Amplified image of ASA aneurysm at diagnosis, with 2 mm of diameter. At right, control angiogram 3 months after bleeding, revealing normal posterior circulation

DISCUSSION

Spinal artery aneurysms are rare findings.[1234] They are usually not associated with arterial branching sites and blood flow, being formed through different mechanisms than those involved in the pathogenesis of cerebral artery aneurysms.[12] The main hypothesis points to inflammatory, infectious, and connective tissue diseases.[678] Traumatic events leading to arterial dissection and formation of pseudoaneurysms may play a role, although the exact mechanism is not clearly understood. There is also an association with arteriovenous malformations.[1234]

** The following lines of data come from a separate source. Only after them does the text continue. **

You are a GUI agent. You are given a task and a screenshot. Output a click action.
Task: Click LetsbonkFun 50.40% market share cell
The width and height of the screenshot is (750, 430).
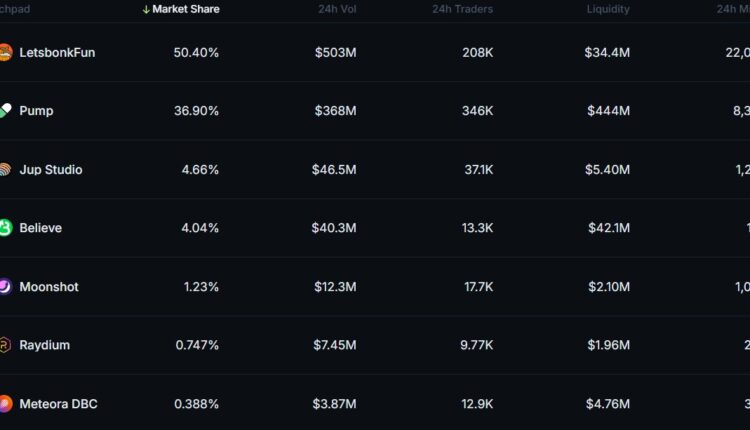point(196,52)
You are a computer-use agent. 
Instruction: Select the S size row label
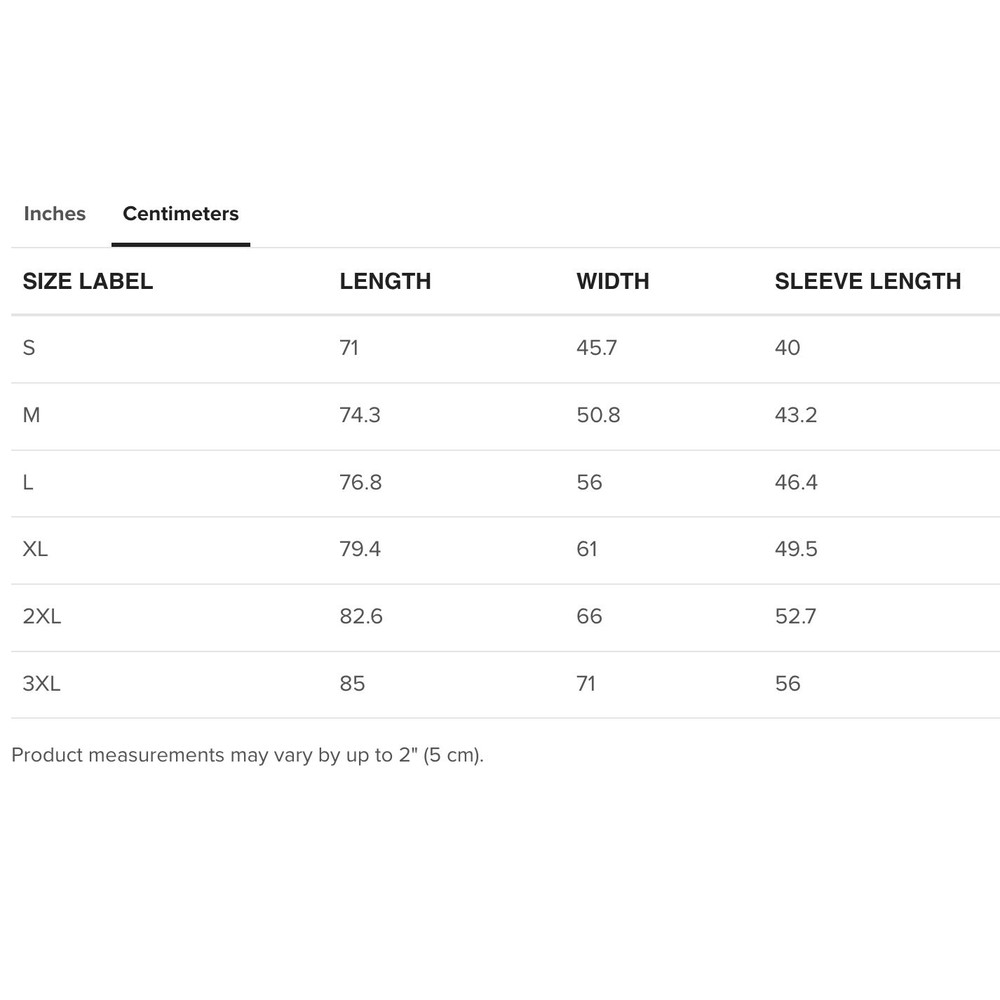(x=29, y=348)
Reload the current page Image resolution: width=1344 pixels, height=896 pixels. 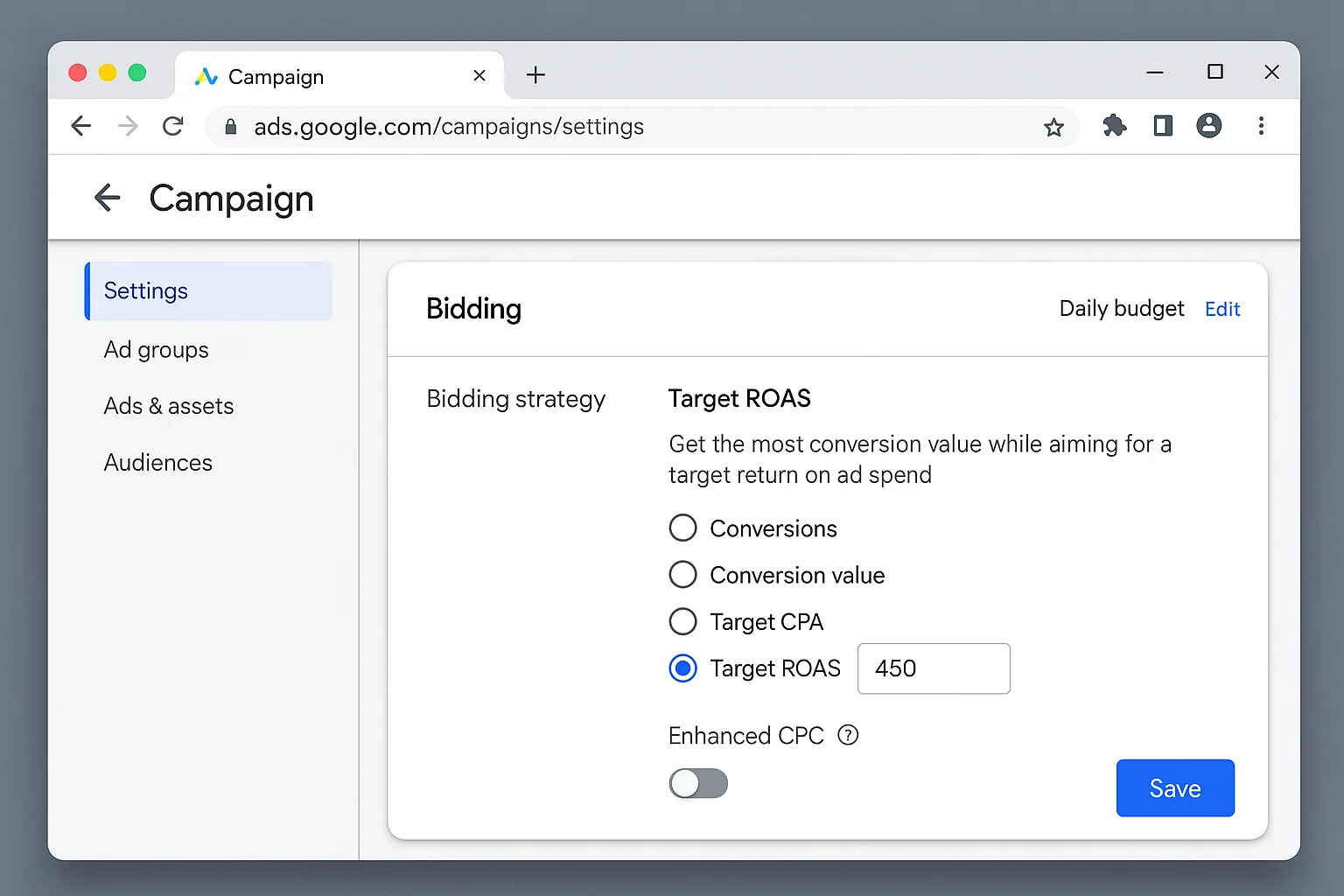(172, 126)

These aneurysms are found mainly in the upper cervical segment of the ASA and in the upper portion of the artery of Adamkiewicz. Mean age at presentation is approximately 52 years, and there is no evident gender predominance.[1] Both saccular and fusiform aneurysms occur, with predominance of the fusiform pattern. Approximately 30 cases have been described.[1] Symptoms correspond to the correlating brain and spine topography; headache, neck pain, decreased level of consciousness, and cranial nerve paresis are commonly found.[1]

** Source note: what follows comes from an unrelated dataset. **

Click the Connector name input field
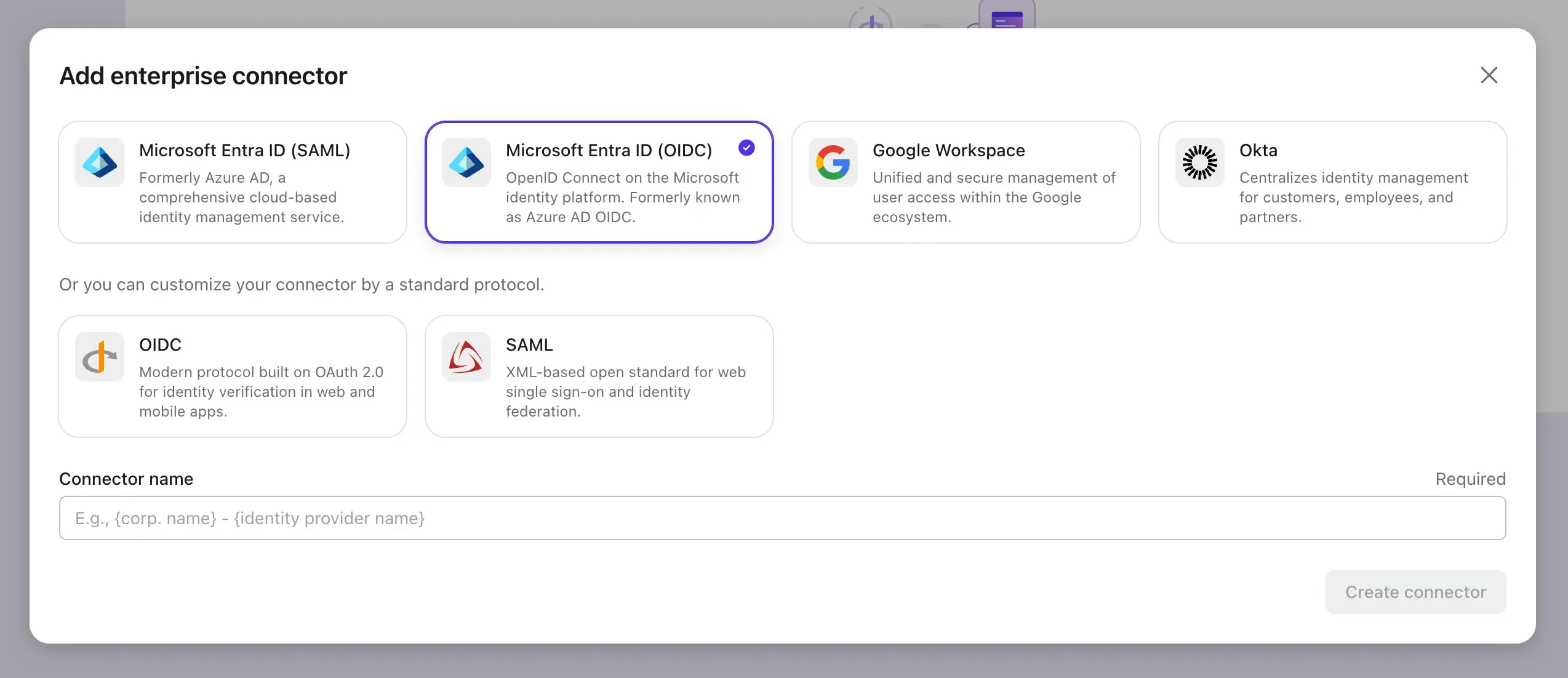The width and height of the screenshot is (1568, 678). [783, 518]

Radiological investigation is essential, and a complete radiological workup should include CT and brain/cervical MRI to exclude angiomas and vascular malformations. Some advocate a full spinal angiogram and, at the very least, an upper spinal angiogram when blood is seen on cervical MRI. Angiography provides detailed information on aneurysm shape, size, direction, and location.[678]

Although controversy persists, the current experience suggests that surgical or endovascular treatment are the preferred strategies.[12345678] In surgical cases, suboccipital and far lateral approaches are recommended for aneurysm clipping or trapping[13]. Anterior cervical corpectomy is not encouraged. Endovascular treatment may be appropriate in surgically challenging cases; however, it may also be of low applicability, due to small diameter of root vessels and aneurysmal branches. The risk of arterial occlusion secondary to surgery and endovascular treatment is real, and sometimes prompts conservative treatment.[12345678] Due to their different mechanisms of origin, it is believed that such aneurysms may regress spontaneously, unlike congenital and/or acquired cerebral aneurysms.[12]

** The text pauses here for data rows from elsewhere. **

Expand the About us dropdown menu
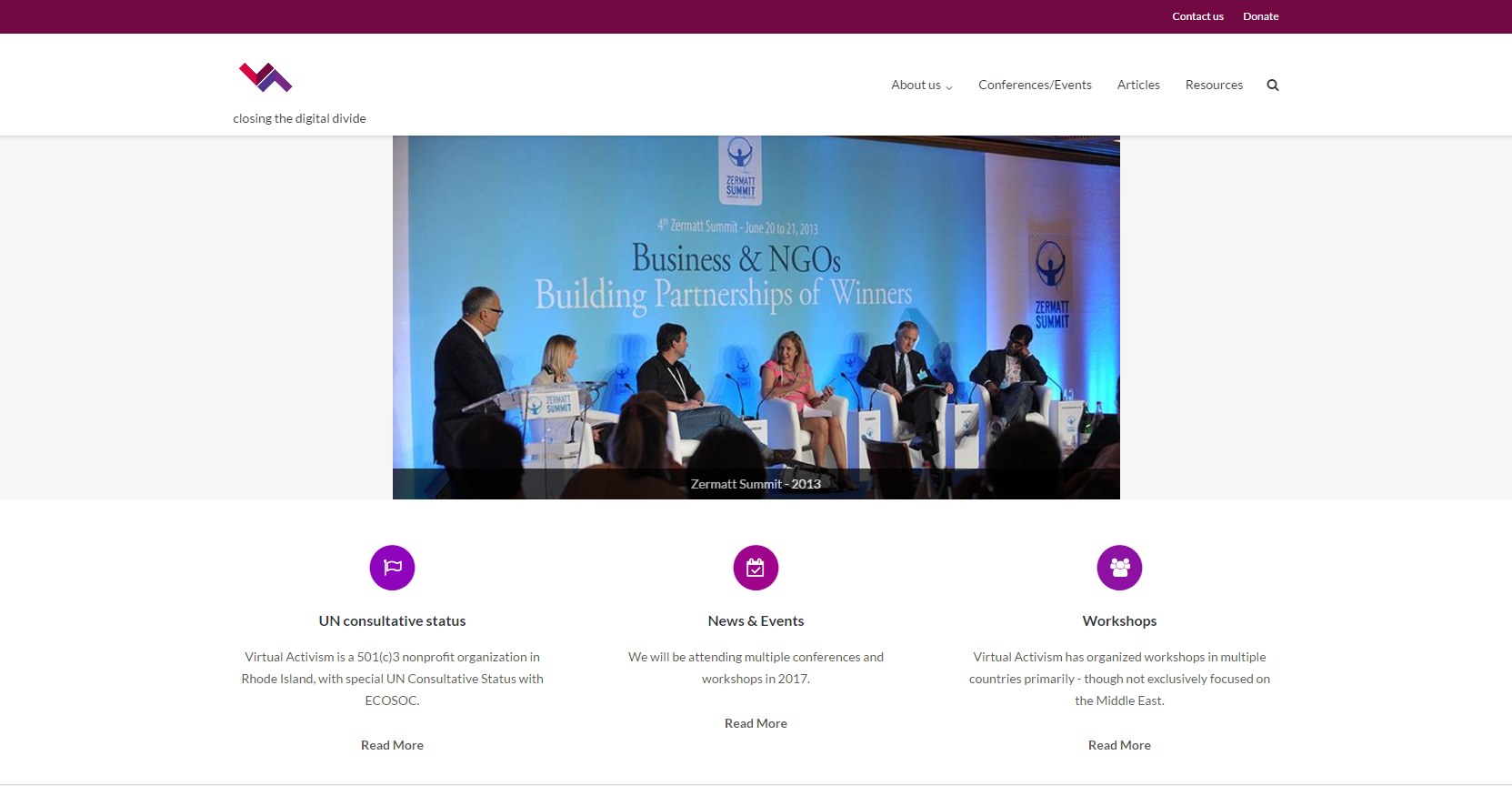 click(x=921, y=86)
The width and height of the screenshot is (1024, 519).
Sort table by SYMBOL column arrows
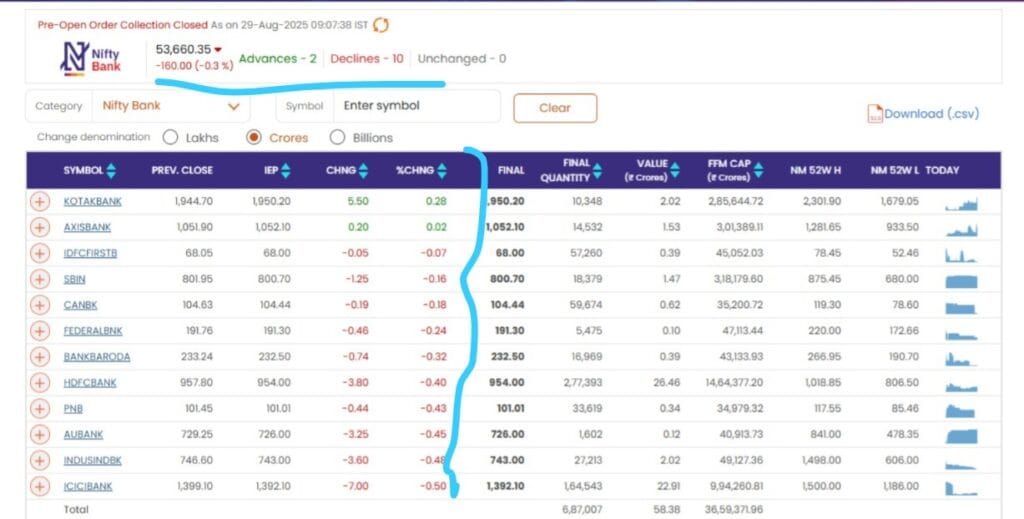tap(111, 171)
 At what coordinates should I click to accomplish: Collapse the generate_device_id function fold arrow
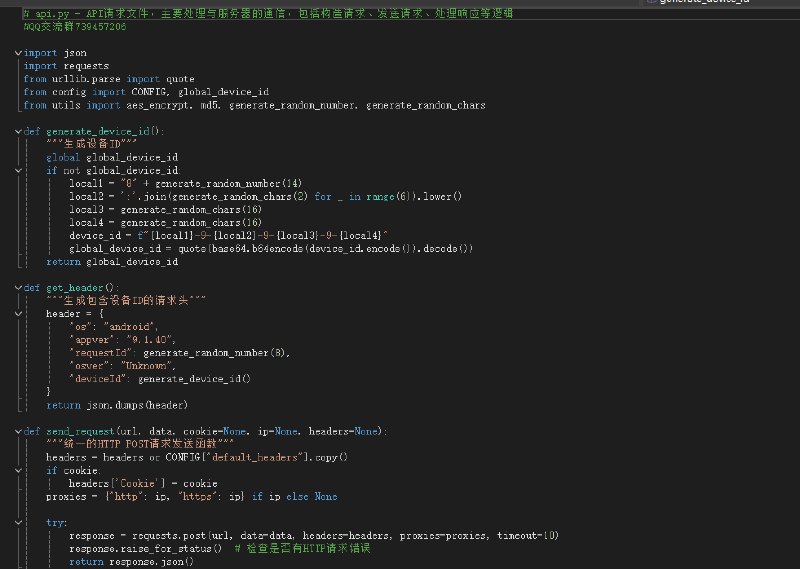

As a general rule, patients in good clinical status may be candidates for surgical/endovascular treatment, whereas patients in worse condition should avoid interventional procedures. In the latter case, control angiograms are necessary to assess progression.[1678]

Our patient had an isolated cervical ASA aneurysm. This is only the seventh report of this finding in the literature[678] [Table 1]. Although our service presented with all necessary structural resources, we chose conservative treatment because of the small size of the aneurysm and even smaller diameter of the root vessel, precluding endovascular treatment. Surgical intervention was not advocated due to limited experience and potential for harmful events, including risk of arterial occlusion and tetraplegia. Besides, there is still no literature consensus for the ideal management of such rare cases. Follow-up revealed a benign course, with spontaneous resolution of the aneurysm.

Table 1

Characterization of cervical ASA aneurysms associated with SAH in literature

However, one must remember that following a ruptured aneurysm with serial angiograms does not represent general standard of care. The fact that a favorable outcome was achieved illustrates how unusual and interesting this case was, but does not mean that this is the proper way to manage all similar cases.

Finally, individual evaluation of each case and its particularities is essential for definition of the optimal treatment strategy, as the cases published thus far do not provide enough evidence to support one modality over another.[678] We highlight the need to consider these aneurysms in the differential diagnosis of SAH, especially when occurring in the posterior fossa and when angiography findings are inconclusive.